Unterhaching – Es war ein gutes Gespräch, das der Präsident und der Spieler nach der Partie in Uerdingen führten. Manfred Schwabl meinte zu Jimmy Müller, der beim 3:1 der SpVgg Unterhaching zwei Treffer erzielt hatte: „Schau, jetzt sind wir doch alle zufrieden.“ Der Offensivmann sagte: „Und Sie, Herr Präsident, hatten mal wieder Recht.“
Um die Tiefe dieses kurzen Dialogs zu entschlüsseln, benötigt man Vorwissen. Es gab nämlich auch einmal ein gar nicht so gutes Gespräch, damals vor einem Spiel, ebenfalls zwischen dem Präsident und dem Spieler. Im Rahmen der letzten Auswärtspartie in der vergangenen Saison in Jena setzte es eine ausgiebige Kopfwäsche. Schwabl erklärte dem 28-Jährigen, dass das erste Jahr in der Dritten Liga eine Bewährungschance für die Hachinger Aufstiegshelden war und dass jegliche Meriten ab sofort nichts mehr
Nach dem Urlaub mit neuen Kampfgewicht – quasi ein Neuzugang
zählten. Der Ton war deftig, bayerisch halt, direkt und ehrlich. „Ich habe ihn gefragt, wie es sein kann, dass er nach 45 Minuten keine Luft mehr hat, wo wir doch sieben Mal die Woche trainieren“, erzählt Schwabl, „ich habe ihm gesagt, dass es für ihn im Leistungssport nicht mehr weitergeht, wenn er da nichts ändert. Dann kann er nur noch Breitensport machen.“ Es sei „eine harte Ansprache“ gewesen, gibt der Präsident zu, auf der Rückfahrt schaute ihn Müller ziemlich komisch und nachdenklich an, wenn überhaupt. „Aber das war mir wurscht“, so Schwabl, „ich dachte mir nur: entweder er kapiert es – oder eben nicht.“
Nach den Sommerferien staunte Schwabl dann nicht schlecht: „Jimmy hatte eine richtige Sportlerfigur, er hat einige Kilo abgenommen, ich wusste: Ah, jetzt wird es interessant.“ Offenbar hatte Müller kapiert, und auch Trainer Claus Schromm attestiert, er sei „fit wie noch nie – das sieht man in jedem Training. Effektiv war Jimmy schon immer, aber jetzt hat er es auch körperlich drauf.“ Zwei Tore nun zum Auftakt im Duell zwischen dem Club mit dem niedrigsten und dem höchsten Etat der Liga, das kann sich sehen lassen. Schwabl: „Er hat die Kritik angenommen, hat nicht auf stur geschalten und erntet jetzt die Früchte – ich ziehe meinen Hut vor ihm. Jimmy ist praktisch wie ein Neuzugang.“ Eigentlich kam er 2016.
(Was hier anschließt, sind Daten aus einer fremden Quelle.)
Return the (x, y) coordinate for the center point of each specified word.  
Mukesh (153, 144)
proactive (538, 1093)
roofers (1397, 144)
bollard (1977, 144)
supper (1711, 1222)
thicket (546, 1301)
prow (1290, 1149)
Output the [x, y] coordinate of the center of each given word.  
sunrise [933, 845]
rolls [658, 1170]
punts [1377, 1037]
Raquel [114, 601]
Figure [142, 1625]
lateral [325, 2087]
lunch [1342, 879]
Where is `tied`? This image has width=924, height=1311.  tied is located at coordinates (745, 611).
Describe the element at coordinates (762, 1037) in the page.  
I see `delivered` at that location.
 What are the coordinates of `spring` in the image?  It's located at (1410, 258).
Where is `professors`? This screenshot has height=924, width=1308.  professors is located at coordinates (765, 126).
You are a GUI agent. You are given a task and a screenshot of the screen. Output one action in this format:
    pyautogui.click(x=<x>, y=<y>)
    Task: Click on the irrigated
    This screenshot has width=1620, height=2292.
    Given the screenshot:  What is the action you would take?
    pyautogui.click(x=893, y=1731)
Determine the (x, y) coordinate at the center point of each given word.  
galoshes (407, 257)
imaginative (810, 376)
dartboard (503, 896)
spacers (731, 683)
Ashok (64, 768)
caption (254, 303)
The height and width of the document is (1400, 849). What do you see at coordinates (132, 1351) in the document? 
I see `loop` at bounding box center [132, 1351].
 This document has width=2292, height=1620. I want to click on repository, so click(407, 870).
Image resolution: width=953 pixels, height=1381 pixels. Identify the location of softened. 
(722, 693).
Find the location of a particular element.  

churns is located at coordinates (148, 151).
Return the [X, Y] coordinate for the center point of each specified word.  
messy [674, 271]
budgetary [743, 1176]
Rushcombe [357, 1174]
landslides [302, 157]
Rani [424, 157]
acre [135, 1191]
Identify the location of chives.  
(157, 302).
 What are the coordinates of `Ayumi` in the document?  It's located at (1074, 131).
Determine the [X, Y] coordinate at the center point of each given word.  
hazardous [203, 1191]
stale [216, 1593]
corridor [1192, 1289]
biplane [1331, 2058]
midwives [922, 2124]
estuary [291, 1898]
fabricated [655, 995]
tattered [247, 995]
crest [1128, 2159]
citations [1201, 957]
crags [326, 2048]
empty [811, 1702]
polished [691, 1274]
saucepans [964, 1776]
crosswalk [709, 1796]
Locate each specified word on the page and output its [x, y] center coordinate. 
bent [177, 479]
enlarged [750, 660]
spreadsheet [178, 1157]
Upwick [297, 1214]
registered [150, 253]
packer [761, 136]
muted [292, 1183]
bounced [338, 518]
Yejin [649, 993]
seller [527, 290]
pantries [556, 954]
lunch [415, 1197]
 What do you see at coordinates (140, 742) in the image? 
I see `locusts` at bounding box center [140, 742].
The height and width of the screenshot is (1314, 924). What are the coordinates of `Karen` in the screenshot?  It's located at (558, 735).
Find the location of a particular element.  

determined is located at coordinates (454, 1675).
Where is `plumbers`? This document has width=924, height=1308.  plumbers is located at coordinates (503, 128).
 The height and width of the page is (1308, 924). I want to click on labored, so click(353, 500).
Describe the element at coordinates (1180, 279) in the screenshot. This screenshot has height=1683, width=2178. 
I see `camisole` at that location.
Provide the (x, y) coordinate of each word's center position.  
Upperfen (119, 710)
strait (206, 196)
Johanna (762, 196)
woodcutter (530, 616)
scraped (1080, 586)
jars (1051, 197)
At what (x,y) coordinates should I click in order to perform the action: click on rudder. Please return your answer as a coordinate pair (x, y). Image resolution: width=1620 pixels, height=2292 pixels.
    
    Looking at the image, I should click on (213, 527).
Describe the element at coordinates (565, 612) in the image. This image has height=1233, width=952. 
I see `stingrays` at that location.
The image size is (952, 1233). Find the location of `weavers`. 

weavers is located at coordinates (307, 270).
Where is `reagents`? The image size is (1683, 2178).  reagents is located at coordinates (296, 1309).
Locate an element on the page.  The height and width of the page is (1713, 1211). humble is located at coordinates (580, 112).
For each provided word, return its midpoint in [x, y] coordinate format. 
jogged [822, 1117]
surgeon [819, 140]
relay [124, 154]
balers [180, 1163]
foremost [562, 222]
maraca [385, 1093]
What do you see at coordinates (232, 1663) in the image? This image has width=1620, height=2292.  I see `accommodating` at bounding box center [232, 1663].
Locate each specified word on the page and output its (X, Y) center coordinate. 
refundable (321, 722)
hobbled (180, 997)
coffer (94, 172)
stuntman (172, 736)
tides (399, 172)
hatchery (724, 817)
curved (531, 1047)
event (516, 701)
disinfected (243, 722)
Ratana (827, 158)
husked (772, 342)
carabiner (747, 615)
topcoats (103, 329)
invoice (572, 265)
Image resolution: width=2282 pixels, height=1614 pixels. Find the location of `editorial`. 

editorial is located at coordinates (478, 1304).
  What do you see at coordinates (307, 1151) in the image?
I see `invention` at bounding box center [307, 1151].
Prinzipiell ist es immer ratsam, Müller im Kader zu haben. Aufstiege liegen ihm im Blut: 2012 erreichte er mit Regensburg die Zweite Liga, vier Jahre später schaffte er das Gleiche mit Dynamo Dresden. „Er hat Aufstiege in den Genen“, sagte Schwabl bei seiner Verpflichtung, tatsächlich wurde Müller der Fußball insgesamt in die Wiege gelegt: Sein Papa Bernd kickte früher für die Amateure des FC Bayern und von 1989 bis 1991 auch schon für die SpVgg Unterhaching in der Zweiten Liga. Opa Heini war sogar noch erfolgreicher; er wurde 1961 mit dem 1. FC Nürnberg Deutscher Meister. „Man kann sagen, dass Jimmy jetzt erstmals in die Fußstapfen seiner Vorfahren getreten ist“, sagt Schwabl, „seitdem er es kapiert hat jedenfalls.“ Der Präsident muss kurz überlegen. „Seit der Sommervorbereitung also. Nein: Seit Jena.“ Schromm lobt ebenfalls die professionelle Reaktion auf die Kopfwäsche: „Dieses Gespräch hat gefruchtet.“
Fit wie nie wird Müller also nun seiner Familiengeschichte gerecht. „Wir hatten uns vor Uerdingen viel vorgenommen und haben dann alles top umgesetzt“, sagte der Offensivmann, „meine zwei Tore waren für mich die Krönung. Ich freue mich jetzt auf das Heimspiel am Samstag.“ Da geht es um 14 Uhr gegen Aalen. Zudem feiert Müller an dem Tag Geburtstag. Vielleicht gibt es diesmal nach dem Spiel ja sogar einen Kuchen statt einer Kopfwäsche.